> _Brief_: From the line below containing "Instruction: Open the" to the final line, print each line exactly as written. No pictures belong in the copy.

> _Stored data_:
____________________
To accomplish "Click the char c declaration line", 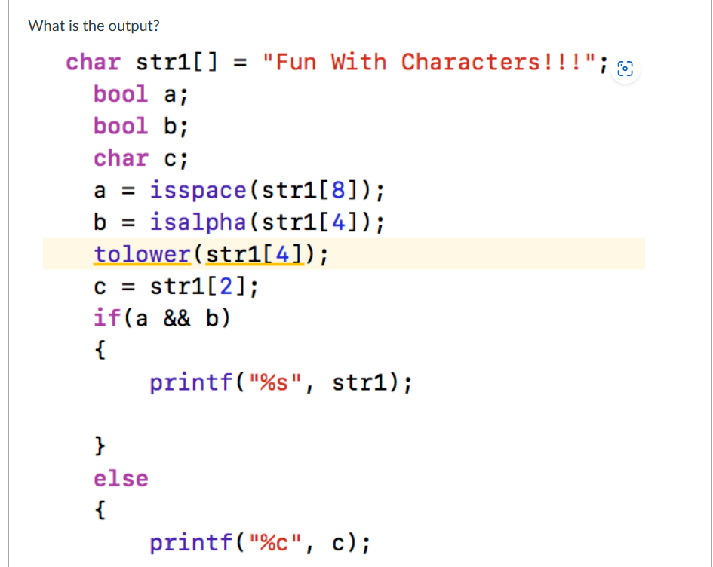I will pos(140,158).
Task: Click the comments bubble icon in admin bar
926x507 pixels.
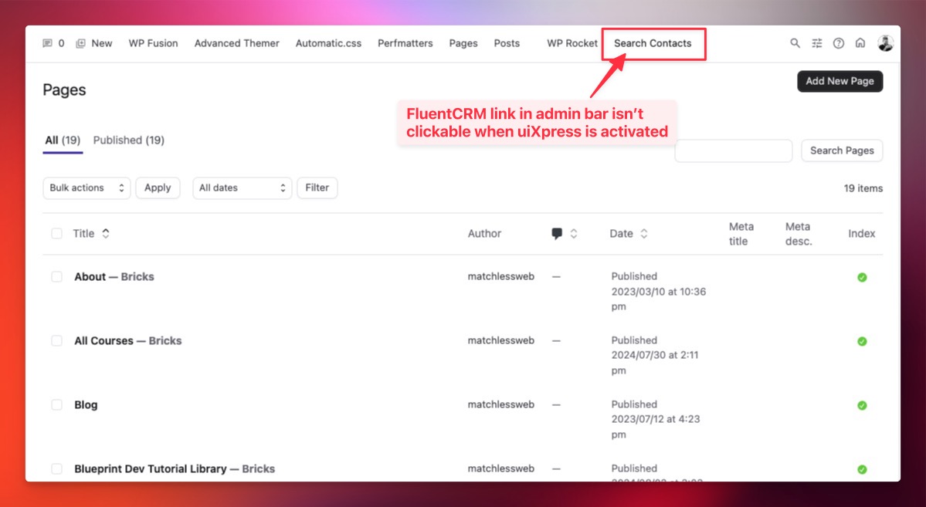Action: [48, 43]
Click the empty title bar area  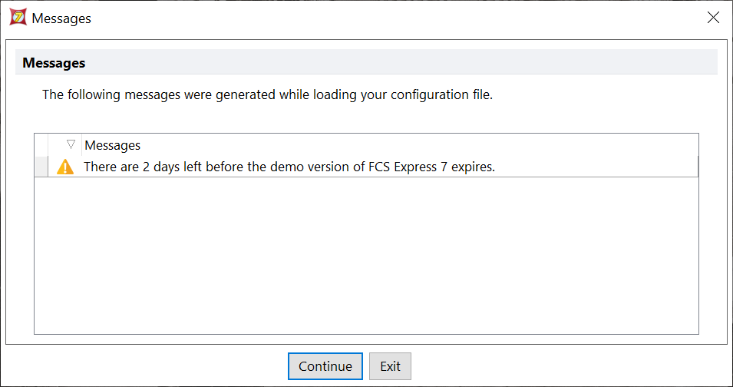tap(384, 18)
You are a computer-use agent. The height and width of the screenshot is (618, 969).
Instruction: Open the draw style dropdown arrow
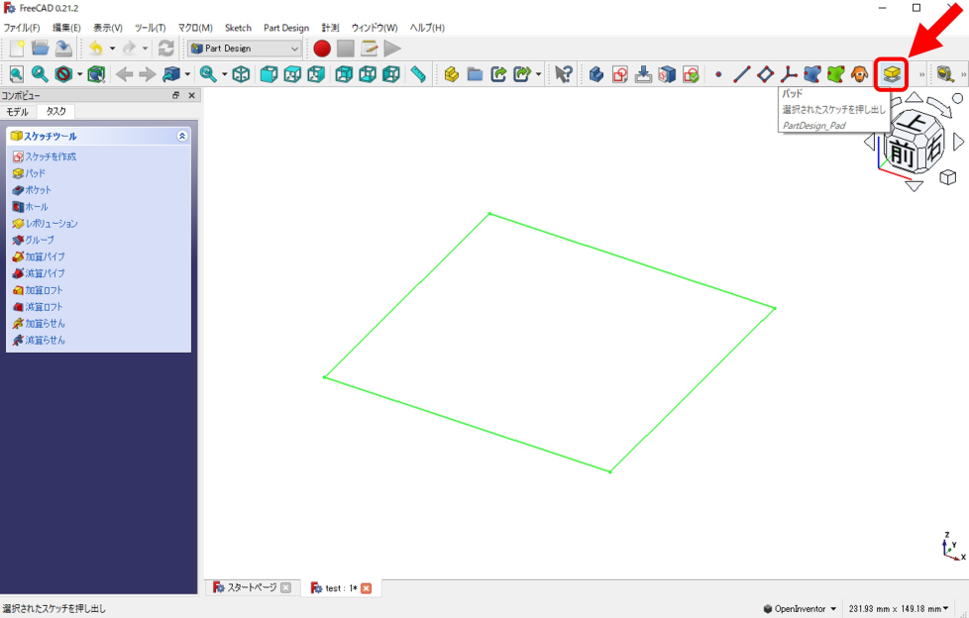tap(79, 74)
____________________
> _Completed task_:
Instruction: Open the draw style dropdown arrow
tap(79, 74)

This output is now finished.